EXTRACT TO READ
=-=-=-=-=
5.3. Practical Applications

This research work was intended to show the skills of the RNN network by substantiating the theoretical foundations with their experimental studies. The neuronal cell types of Recurrent Neural Networks have not previously been fully analyzed in a single study. Our study is proposed as a basis for the recognition and processing of sounds in the case of the detection of other types of objects. The proposed structure itself can serve for other research tasks from this direction. In addition, the developed system is recommended for use in the state security system of countries, in the protection of strategically important buildings, in ensuring security in densely populated areas, and for reliable systems based on a bi- or multi-modal method.

6. Conclusions

In this study, we investigated architectures such as SimpleRNN, LSTM, bidirectional LSTM, and GRU based on a practical application for a real-time UAV sound recognition system. We paid special attention to determine whether the UAVs were loaded or unloaded. In general, UAV sounds were collected into three main classes: loaded UAVs unloaded UAVs, and background noises, including the sound of other engine-based objects from the scene. In the next stage, we tried to assess the level of accuracy of the UAV recognition system using all the metrics of multiple class classification tasks. As a result, the GRU architecture (64) was found to be an efficient model with a high degree of predictability. According to our goal, this model can recognize loaded UAVs and unloaded UAVs with 98% accuracy and background noise with 99% accuracy. This evaluation ensures the ability of the UAV sound recognition system at a reliable level, suggesting the creation of an array of acoustic sensors using the proposed GRU model (64). Other RNN network architectures are robust for binary classification problems. Thus, based on the predictions, SimpleRNN, LSTM, BiLSTM, and GRU architectures can be used in the UAV load detection task due to their better content-based recognition ability than CNN models. The CNN model could only detect cases of binary object classification and was slightly smaller than RNN networks. Within this study, our work contributed to the following solutions:

(1) The hyperparameter size of the “good fit” Mel-spectrogram for UAV sounds was developed during an empirical experimental study.
=-=-=-=-=
RAW DATA
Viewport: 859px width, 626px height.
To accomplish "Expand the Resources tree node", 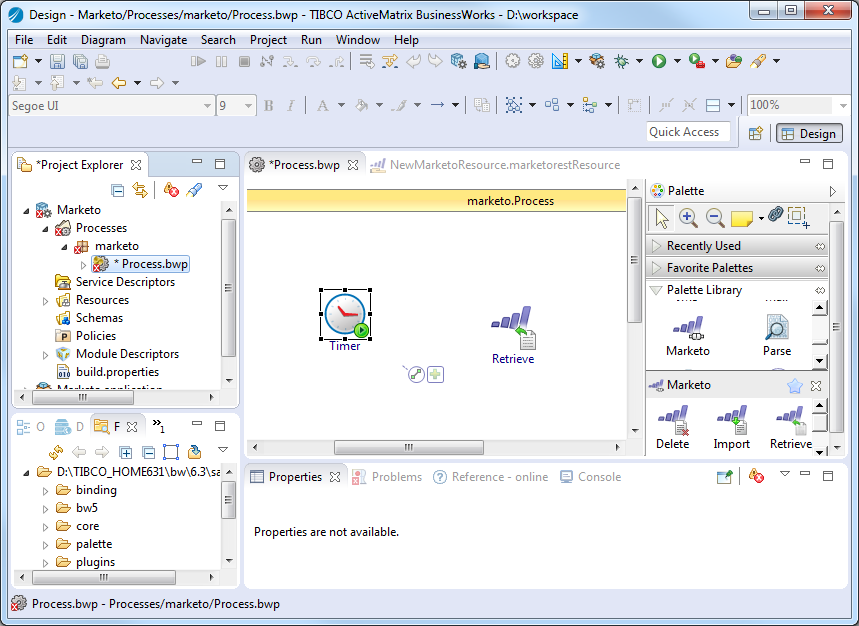I will 46,300.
=-=-=-=-=
WORK TO DO
1. Name every class into which the UAV sound excerpt says the UAV sounds were collected.
2. Answer these from the UAV sound excerpt:
(a) With what accuracy can the GRU model (64) recognize background noise?
(b) What kind of cases could the CNN model only detect?
(c) What hyperparameter size was developed during the empirical experimental study?
3. Transcribe the UAV sound excerpt from "This research work" up to and including "or multi-modal method.".

PER-TASK OUTPUTS
1.
- Loaded UAVs
- Unloaded UAVs
- Background noises, including the sound of other engine-based objects from the scene

2.
(a) 99%
(b) Cases of binary object classification
(c) The size of the "good fit" Mel-spectrogram for UAV sounds

3.
This research work was intended to show the skills of the RNN network by substantiating the theoretical foundations with their experimental studies. The neuronal cell types of Recurrent Neural Networks have not previously been fully analyzed in a single study. Our study is proposed as a basis for the recognition and processing of sounds in the case of the detection of other types of objects. The proposed structure itself can serve for other research tasks from this direction. In addition, the developed system is recommended for use in the state security system of countries, in the protection of strategically important buildings, in ensuring security in densely populated areas, and for reliable systems based on a bi- or multi-modal method.